REQUIRED ACTION | Please explain, using the article about Carl Kesselman's honorary degree, why the Globus software handles security, data management, execution management and resource discovery. Answer in one to three sentences.

PASSAGE FOR REVIEW section start

Viterbi Grid Pioneer Wins Honorary Degree


January 11, 2006 —
Computer scientist Carl Kesselman, the co-inventor of open source grid software now widely used all over the world, received an honorary doctorate Jan. 9 from the University of Amsterdam.
 
The citation salutes his work. "Without doubt, he will enter history as one of the most important designers of the way in which data is gathered and processed both in academic experiments and in daily life."
 

Carl Kesselman
Kesselman is the director of the Center for Grid Technologies at the USC Information Sciences Institute and an associate research professor in the Viterbi School department of computer science.  He and his longtime collaborator Ian Foster of Argonne Laboratory have spent the last decade developing the Globus Project. a suite of open source software for distributed computer systems, freely available for use (and modification) by programmers.
 
Globus coordinates the use of geographically distant computers — their raw computing power, the data they contain, and the instruments controlled by them. The software addresses the security, data- management, execution management, resource discovery and other issues that arise from such sharing.
 
According to the honorary doctorate citation, this research "caused an extraordinary breakthrough in the complete infrastructure of information technology.

"Grid technology enables the construction of computer networks, which can function as virtual super-computers with great arithmetic capacities. In a grid, computers or clusters of computers are integrated into a completely new concept of data processing, which leads to more transparent access to all kinds of new data and services, and to special peripheral equipment such as particle accelerators and medical scanners. ... "

Globus is now part of numerous highly visible projects including the U.S. TeraGrid national computing infrastructure project and NEESGrid earthquake engineering system, the international LHC particle physics grid, and also major efforts in astronomy, genomics, and other fields.
 
Kesselman was introduced by UvA's Peter Sloot, professor of Computational Science. In Amsterdam, in addition to receiving his degree, Kesselman also taught a masterclass on 'The Grid: Motivation, Applications and Infrastructure."

PASSAGE FOR REVIEW section end
EXTRACTED RECORDS section start

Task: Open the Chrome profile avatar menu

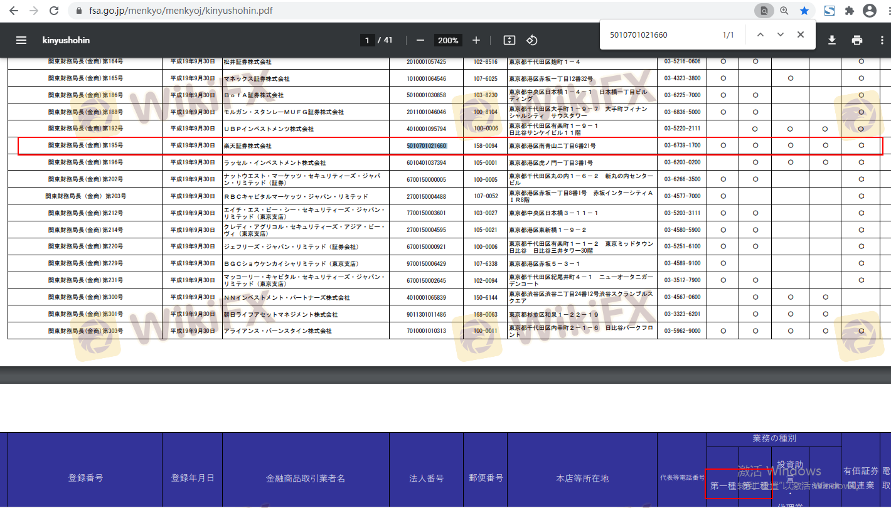Action: click(x=870, y=11)
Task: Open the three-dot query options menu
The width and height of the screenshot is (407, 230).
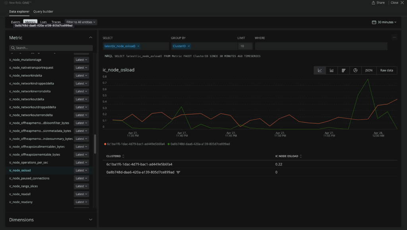Action: pyautogui.click(x=394, y=38)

EXTRACTED RECORDS section end

SOLUTION BELOW | Globus coordinates the use of geographically distant computers: their raw computing power, the data they contain and the instruments they control. Security, data management, execution management and resource discovery are issues that arise from that sharing, so the software addresses them.